What is needed:
No line before the one holding "This screenshot has height=344, width=524." is to be copied; that line and all after it, through the end of the listing, are returned exactly, minus pictures.

Data in this exercise:
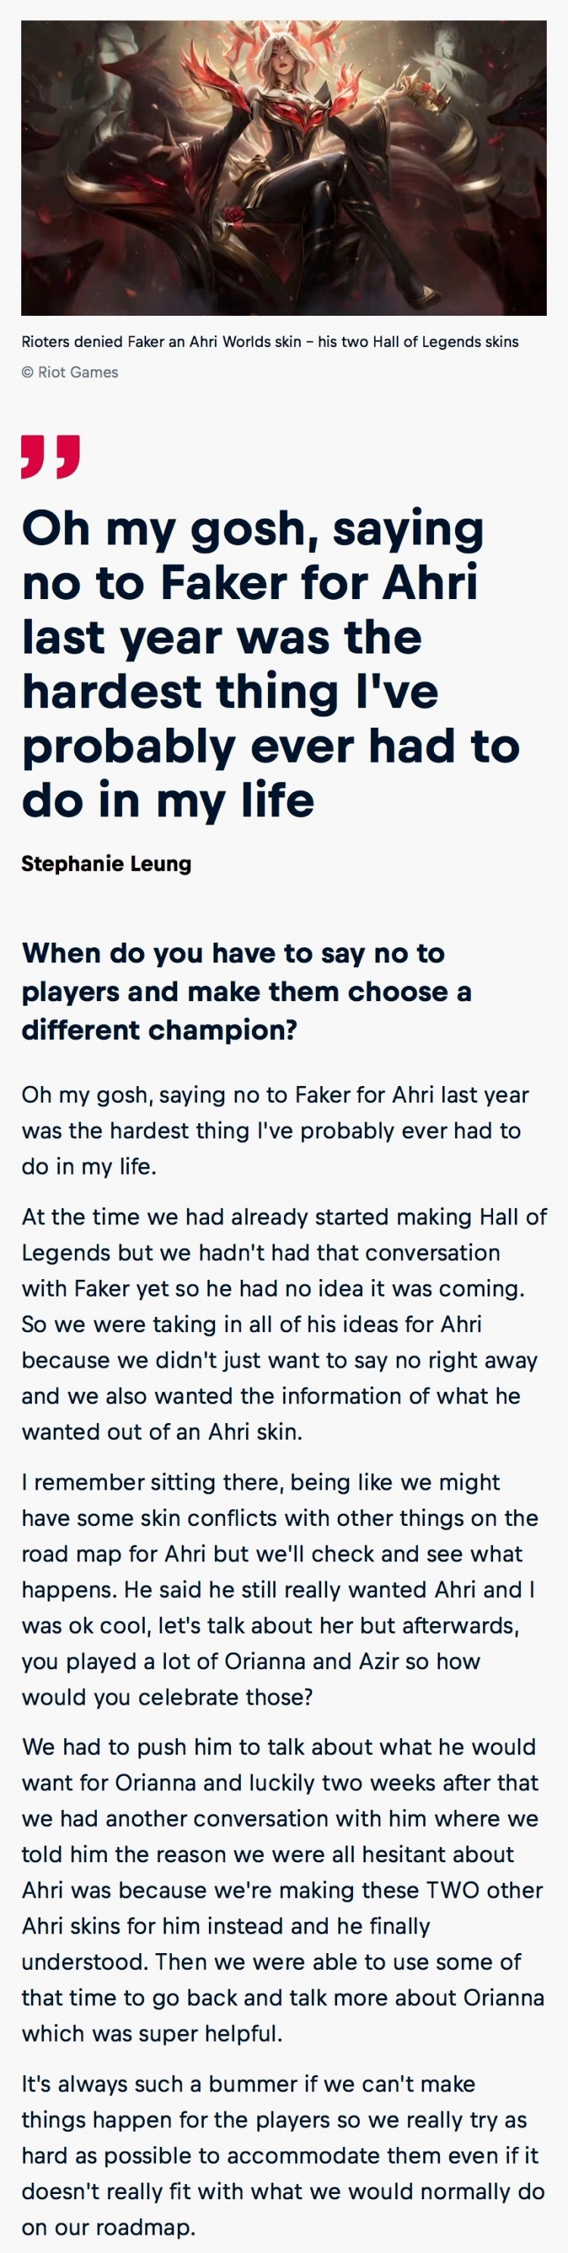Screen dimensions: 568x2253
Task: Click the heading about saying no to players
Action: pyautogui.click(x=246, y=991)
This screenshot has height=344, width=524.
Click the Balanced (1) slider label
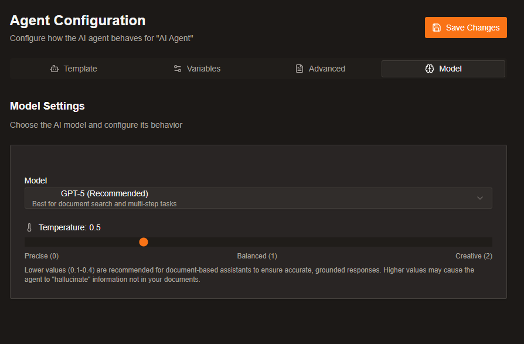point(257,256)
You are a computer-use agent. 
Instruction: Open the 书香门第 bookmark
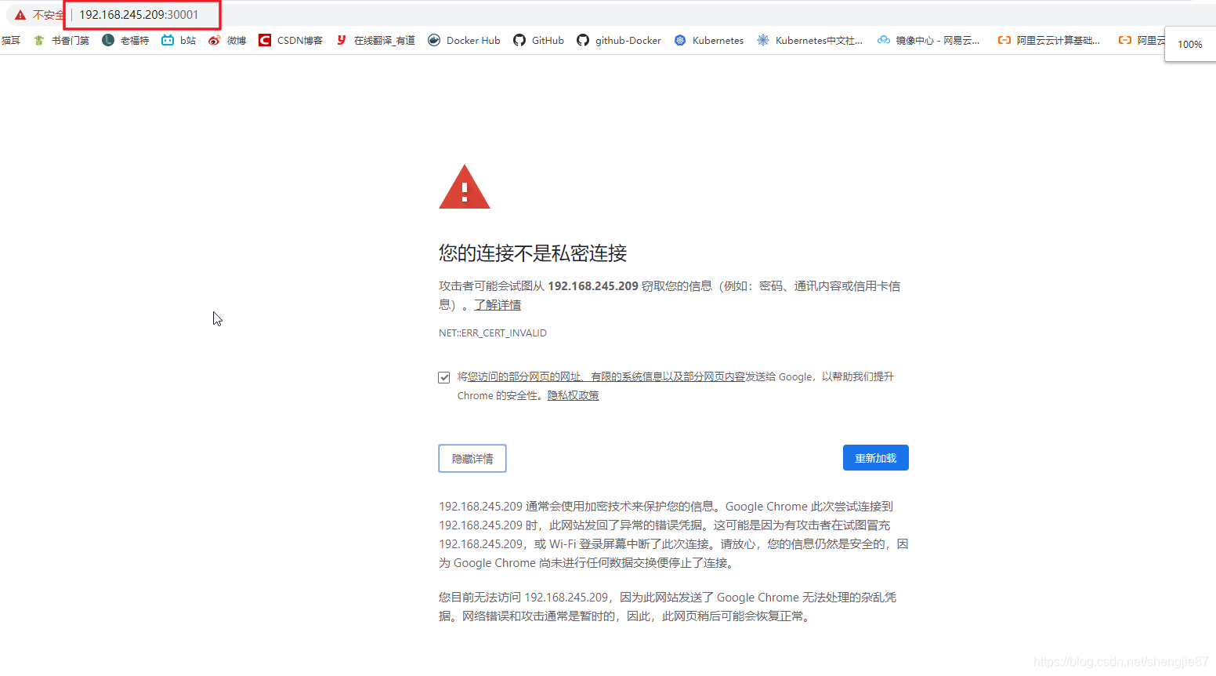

Finished exercise:
This screenshot has height=344, width=524.
Click the Balanced (1) slider label
point(257,256)
You are a computer-use agent. 
Instruction: Open the 书香门第 bookmark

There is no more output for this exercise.